More and more seniors are using assistive mobility devices such as walkers, and it’s crucial that these individuals not let their restricted mobility limit their fitness level. Fortunately, staying active with a walker is as simple as finding the right exercises.
It may sound overly simple, but one of the best exercises that people with a walker can do is walk. Walking is an effective cardio exercise that can get your blood flowing, strengthen your legs and arms, stretch your lower limbs, and improve your mobility and balance, thus reducing your risk of falls.
Squats are not off the table for those who use a walker, and are an excellent way to strengthen your hips, thighs, knees, bones, and joints while increasing your heart rate. Just grab onto the walker, maintain a straight back, bend your knees and hips, and start squatting. If you feel unstable, position yourself with your back against a wall as an added security measure. You may not be able to perform a full squat, but that’s okay — just do as much as you can.
Walker lifts require and improve core stability, balance, and shoulder strength by utilizing the walker itself. Before trying to perform a walker lift, first ensure that your balance is good enough by momentarily stepping away from your walker (have someone spot you just in case). If you have adequate balance, all you have to do is take hold of your walker and raise it one or two inches off the ground. This exercise is easy to perform anywhere, as you’ll always have the necessary equipment with you!
Water walking provides the same benefits as regular walking, but with the added resistance that water provides.

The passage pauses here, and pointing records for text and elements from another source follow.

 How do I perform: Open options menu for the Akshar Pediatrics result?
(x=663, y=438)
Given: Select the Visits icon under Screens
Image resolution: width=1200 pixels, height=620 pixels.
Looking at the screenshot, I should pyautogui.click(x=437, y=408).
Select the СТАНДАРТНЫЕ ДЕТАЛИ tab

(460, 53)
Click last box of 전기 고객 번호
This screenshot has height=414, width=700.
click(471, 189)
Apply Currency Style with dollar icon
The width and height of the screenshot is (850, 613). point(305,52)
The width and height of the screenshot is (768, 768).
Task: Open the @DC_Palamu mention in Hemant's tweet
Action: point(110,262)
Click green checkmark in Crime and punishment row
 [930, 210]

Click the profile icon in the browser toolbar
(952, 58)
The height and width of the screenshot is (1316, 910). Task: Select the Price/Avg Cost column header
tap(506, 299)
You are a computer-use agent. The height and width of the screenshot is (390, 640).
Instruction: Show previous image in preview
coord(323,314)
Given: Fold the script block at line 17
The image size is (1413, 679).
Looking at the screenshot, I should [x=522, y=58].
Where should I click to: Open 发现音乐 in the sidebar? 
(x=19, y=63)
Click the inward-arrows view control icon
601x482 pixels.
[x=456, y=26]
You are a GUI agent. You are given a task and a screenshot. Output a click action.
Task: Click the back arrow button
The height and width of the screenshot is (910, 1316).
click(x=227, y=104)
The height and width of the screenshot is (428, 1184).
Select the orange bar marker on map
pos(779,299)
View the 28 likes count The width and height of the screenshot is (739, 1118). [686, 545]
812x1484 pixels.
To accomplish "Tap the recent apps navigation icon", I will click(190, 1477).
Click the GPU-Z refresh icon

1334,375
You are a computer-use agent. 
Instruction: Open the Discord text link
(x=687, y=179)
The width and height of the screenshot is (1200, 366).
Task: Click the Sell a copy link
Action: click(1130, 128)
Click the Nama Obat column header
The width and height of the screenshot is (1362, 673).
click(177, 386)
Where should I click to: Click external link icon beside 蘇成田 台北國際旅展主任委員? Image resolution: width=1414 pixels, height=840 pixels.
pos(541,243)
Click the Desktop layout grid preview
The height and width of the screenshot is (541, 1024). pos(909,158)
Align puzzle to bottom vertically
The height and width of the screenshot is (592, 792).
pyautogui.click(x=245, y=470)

The buoyancy of water even reduces and relieves joint pressure, making this a great low-impact exercise for those who suffer from arthritis. Simply walk back and forth across a pool using your regular walker (if it is waterproof) or a walker specially designed for water.
Sit to Stands
Sit to stands are exactly what they sound like: sitting down in a chair and then standing back up using your walker. This functional exercise will help keep your body mobile and make you adept at transferring from a sitting to a standing position (and vice versa) with your walker. Just be sure to follow proper technique to avoid injury.
Seated Strengthening Exercises
People who use walkers have a wide variety of muscle-strengthening exercises that they can do while seated. To work the upper body, perform bicep curls, overhead presses, or arm raises using hand weights. Squeezing a medicine ball between your knees will target your inner thighs; and performing quick repetitions of leg lifts will tone your legs while also increasing your heart rate.